=== Task inputs ===
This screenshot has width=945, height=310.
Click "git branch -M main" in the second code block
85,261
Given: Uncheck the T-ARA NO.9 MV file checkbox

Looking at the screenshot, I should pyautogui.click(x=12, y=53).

=== Task to complete ===
Which lines in the records above contain the word "screenshot", counting only matches with the same case? Pick out each of those lines in full.

=== Solution below ===
This screenshot has width=945, height=310.
Looking at the screenshot, I should pyautogui.click(x=12, y=53).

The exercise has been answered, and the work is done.